[Exercise]:
The entries below are to be copied exactly, with nothing left out.

Data entries
━━━━━━
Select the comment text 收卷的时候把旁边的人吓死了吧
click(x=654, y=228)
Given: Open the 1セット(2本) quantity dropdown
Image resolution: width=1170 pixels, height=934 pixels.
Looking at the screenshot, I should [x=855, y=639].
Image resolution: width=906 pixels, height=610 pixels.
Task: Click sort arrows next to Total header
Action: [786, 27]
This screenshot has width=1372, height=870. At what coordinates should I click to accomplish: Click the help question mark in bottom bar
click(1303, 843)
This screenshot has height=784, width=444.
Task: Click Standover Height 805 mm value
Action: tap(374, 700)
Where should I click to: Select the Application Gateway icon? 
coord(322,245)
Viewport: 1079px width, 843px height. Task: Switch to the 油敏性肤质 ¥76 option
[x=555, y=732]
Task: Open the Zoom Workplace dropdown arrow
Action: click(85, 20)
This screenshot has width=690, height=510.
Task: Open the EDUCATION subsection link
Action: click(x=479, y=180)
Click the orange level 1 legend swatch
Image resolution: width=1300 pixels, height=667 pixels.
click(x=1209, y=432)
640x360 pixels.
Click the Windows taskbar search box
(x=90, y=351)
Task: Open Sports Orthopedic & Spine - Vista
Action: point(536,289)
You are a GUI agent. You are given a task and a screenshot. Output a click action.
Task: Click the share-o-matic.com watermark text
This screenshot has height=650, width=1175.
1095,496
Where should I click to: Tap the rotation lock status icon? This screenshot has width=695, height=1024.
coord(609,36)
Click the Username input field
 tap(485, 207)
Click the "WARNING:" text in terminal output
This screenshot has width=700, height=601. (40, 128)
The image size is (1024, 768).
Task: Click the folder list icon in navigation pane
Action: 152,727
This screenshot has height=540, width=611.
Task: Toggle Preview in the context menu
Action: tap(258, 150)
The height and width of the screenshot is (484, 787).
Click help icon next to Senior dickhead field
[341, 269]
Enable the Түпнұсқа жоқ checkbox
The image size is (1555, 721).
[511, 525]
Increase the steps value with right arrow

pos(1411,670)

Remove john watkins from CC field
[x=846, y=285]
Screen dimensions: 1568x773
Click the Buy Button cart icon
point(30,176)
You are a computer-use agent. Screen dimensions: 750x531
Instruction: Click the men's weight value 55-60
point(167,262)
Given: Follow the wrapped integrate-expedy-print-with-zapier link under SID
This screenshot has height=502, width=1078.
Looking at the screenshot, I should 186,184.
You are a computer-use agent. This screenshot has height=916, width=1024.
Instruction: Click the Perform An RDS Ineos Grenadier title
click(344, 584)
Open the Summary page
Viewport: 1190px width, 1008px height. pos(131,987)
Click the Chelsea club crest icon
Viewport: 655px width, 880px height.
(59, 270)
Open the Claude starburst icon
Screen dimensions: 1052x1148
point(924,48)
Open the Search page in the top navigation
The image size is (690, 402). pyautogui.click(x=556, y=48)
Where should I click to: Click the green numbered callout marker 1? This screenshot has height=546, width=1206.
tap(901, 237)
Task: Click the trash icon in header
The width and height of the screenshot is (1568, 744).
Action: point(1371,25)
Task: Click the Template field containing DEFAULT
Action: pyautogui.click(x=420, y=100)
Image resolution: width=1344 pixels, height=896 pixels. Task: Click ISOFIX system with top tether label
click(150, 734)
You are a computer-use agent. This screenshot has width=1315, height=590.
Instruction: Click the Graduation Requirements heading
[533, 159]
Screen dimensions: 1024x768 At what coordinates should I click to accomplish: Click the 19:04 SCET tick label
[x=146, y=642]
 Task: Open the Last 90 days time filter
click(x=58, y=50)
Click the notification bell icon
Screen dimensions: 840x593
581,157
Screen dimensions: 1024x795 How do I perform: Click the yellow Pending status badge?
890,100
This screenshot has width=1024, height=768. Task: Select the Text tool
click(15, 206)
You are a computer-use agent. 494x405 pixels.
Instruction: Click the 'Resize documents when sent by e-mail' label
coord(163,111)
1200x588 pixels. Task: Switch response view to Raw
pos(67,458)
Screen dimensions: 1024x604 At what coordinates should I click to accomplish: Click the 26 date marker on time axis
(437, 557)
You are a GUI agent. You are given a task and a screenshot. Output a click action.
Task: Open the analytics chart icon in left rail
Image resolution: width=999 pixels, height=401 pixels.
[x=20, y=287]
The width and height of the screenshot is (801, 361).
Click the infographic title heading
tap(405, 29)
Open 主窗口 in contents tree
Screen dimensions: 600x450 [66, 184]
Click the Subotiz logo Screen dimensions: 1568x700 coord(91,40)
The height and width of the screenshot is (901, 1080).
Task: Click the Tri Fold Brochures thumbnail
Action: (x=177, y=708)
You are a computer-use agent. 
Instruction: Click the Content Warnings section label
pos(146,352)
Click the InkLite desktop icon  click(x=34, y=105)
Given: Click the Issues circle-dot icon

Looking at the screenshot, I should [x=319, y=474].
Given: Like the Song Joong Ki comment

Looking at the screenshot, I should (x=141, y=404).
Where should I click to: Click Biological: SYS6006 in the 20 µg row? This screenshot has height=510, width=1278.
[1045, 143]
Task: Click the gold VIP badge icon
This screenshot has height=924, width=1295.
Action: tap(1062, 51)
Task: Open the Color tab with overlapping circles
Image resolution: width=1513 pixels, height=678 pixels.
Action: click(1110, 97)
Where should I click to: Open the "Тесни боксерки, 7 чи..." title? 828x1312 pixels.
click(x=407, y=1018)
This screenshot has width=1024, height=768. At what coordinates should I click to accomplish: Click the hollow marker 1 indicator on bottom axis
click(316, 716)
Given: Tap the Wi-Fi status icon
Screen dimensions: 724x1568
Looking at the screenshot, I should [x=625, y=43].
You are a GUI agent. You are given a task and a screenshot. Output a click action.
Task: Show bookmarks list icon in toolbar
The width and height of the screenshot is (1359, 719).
━━━━━━
[Finished exercise]:
Select the comment text 收卷的时候把旁边的人吓死了吧
click(x=654, y=228)
Given: Open the 1セット(2本) quantity dropdown
Image resolution: width=1170 pixels, height=934 pixels.
Looking at the screenshot, I should [x=855, y=639].
Image resolution: width=906 pixels, height=610 pixels.
Task: Click sort arrows next to Total header
Action: [786, 27]
This screenshot has width=1372, height=870. At what coordinates should I click to accomplish: Click the help question mark in bottom bar
click(1303, 843)
This screenshot has height=784, width=444.
Task: Click Standover Height 805 mm value
Action: tap(374, 700)
Where should I click to: Select the Application Gateway icon? 
coord(322,245)
Viewport: 1079px width, 843px height. Task: Switch to the 油敏性肤质 ¥76 option
[x=555, y=732]
Task: Open the Zoom Workplace dropdown arrow
Action: click(85, 20)
This screenshot has width=690, height=510.
Task: Open the EDUCATION subsection link
Action: click(x=479, y=180)
Click the orange level 1 legend swatch
Image resolution: width=1300 pixels, height=667 pixels.
click(x=1209, y=432)
640x360 pixels.
Click the Windows taskbar search box
(x=90, y=351)
Task: Open Sports Orthopedic & Spine - Vista
Action: point(536,289)
You are a GUI agent. You are given a task and a screenshot. Output a click action.
Task: Click the share-o-matic.com watermark text
This screenshot has height=650, width=1175.
1095,496
Where should I click to: Tap the rotation lock status icon? This screenshot has width=695, height=1024.
coord(609,36)
Click the Username input field
 tap(485, 207)
Click the "WARNING:" text in terminal output
This screenshot has width=700, height=601. (40, 128)
The image size is (1024, 768).
Task: Click the folder list icon in navigation pane
Action: 152,727
This screenshot has height=540, width=611.
Task: Toggle Preview in the context menu
Action: tap(258, 150)
The height and width of the screenshot is (484, 787).
Click help icon next to Senior dickhead field
[341, 269]
Enable the Түпнұсқа жоқ checkbox
The image size is (1555, 721).
[511, 525]
Increase the steps value with right arrow

pos(1411,670)

Remove john watkins from CC field
[x=846, y=285]
Screen dimensions: 1568x773
Click the Buy Button cart icon
point(30,176)
You are a computer-use agent. Screen dimensions: 750x531
Instruction: Click the men's weight value 55-60
point(167,262)
Given: Follow the wrapped integrate-expedy-print-with-zapier link under SID
This screenshot has height=502, width=1078.
Looking at the screenshot, I should 186,184.
You are a computer-use agent. This screenshot has height=916, width=1024.
Instruction: Click the Perform An RDS Ineos Grenadier title
click(344, 584)
Open the Summary page
Viewport: 1190px width, 1008px height. pos(131,987)
Click the Chelsea club crest icon
Viewport: 655px width, 880px height.
(59, 270)
Open the Claude starburst icon
Screen dimensions: 1052x1148
point(924,48)
Open the Search page in the top navigation
The image size is (690, 402). pyautogui.click(x=556, y=48)
Where should I click to: Click the green numbered callout marker 1? This screenshot has height=546, width=1206.
tap(901, 237)
Task: Click the trash icon in header
The width and height of the screenshot is (1568, 744).
Action: point(1371,25)
Task: Click the Template field containing DEFAULT
Action: pyautogui.click(x=420, y=100)
Image resolution: width=1344 pixels, height=896 pixels. Task: Click ISOFIX system with top tether label
click(150, 734)
You are a computer-use agent. This screenshot has width=1315, height=590.
Instruction: Click the Graduation Requirements heading
[533, 159]
Screen dimensions: 1024x768 At what coordinates should I click to accomplish: Click the 19:04 SCET tick label
[x=146, y=642]
 Task: Open the Last 90 days time filter
click(x=58, y=50)
Click the notification bell icon
Screen dimensions: 840x593
581,157
Screen dimensions: 1024x795 How do I perform: Click the yellow Pending status badge?
890,100
This screenshot has width=1024, height=768. Task: Select the Text tool
click(15, 206)
You are a computer-use agent. 494x405 pixels.
Instruction: Click the 'Resize documents when sent by e-mail' label
coord(163,111)
1200x588 pixels. Task: Switch response view to Raw
pos(67,458)
Screen dimensions: 1024x604 At what coordinates should I click to accomplish: Click the 26 date marker on time axis
(437, 557)
You are a GUI agent. You are given a task and a screenshot. Output a click action.
Task: Open the analytics chart icon in left rail
Image resolution: width=999 pixels, height=401 pixels.
[x=20, y=287]
The width and height of the screenshot is (801, 361).
Click the infographic title heading
tap(405, 29)
Open 主窗口 in contents tree
Screen dimensions: 600x450 [66, 184]
Click the Subotiz logo Screen dimensions: 1568x700 coord(91,40)
The height and width of the screenshot is (901, 1080).
Task: Click the Tri Fold Brochures thumbnail
Action: (x=177, y=708)
You are a computer-use agent. 
Instruction: Click the Content Warnings section label
pos(146,352)
Click the InkLite desktop icon  click(x=34, y=105)
Given: Click the Issues circle-dot icon

Looking at the screenshot, I should [x=319, y=474].
Given: Like the Song Joong Ki comment

Looking at the screenshot, I should (x=141, y=404).
Where should I click to: Click Biological: SYS6006 in the 20 µg row? This screenshot has height=510, width=1278.
[1045, 143]
Task: Click the gold VIP badge icon
This screenshot has height=924, width=1295.
Action: tap(1062, 51)
Task: Open the Color tab with overlapping circles
Image resolution: width=1513 pixels, height=678 pixels.
Action: click(1110, 97)
Where should I click to: Open the "Тесни боксерки, 7 чи..." title? 828x1312 pixels.
click(x=407, y=1018)
This screenshot has width=1024, height=768. At what coordinates should I click to accomplish: Click the hollow marker 1 indicator on bottom axis
click(316, 716)
Given: Tap the Wi-Fi status icon
Screen dimensions: 724x1568
Looking at the screenshot, I should [x=625, y=43].
You are a GUI agent. You are given a task and a screenshot. Output a click action.
Task: Show bookmarks list icon in toolbar
The width and height of the screenshot is (1359, 719).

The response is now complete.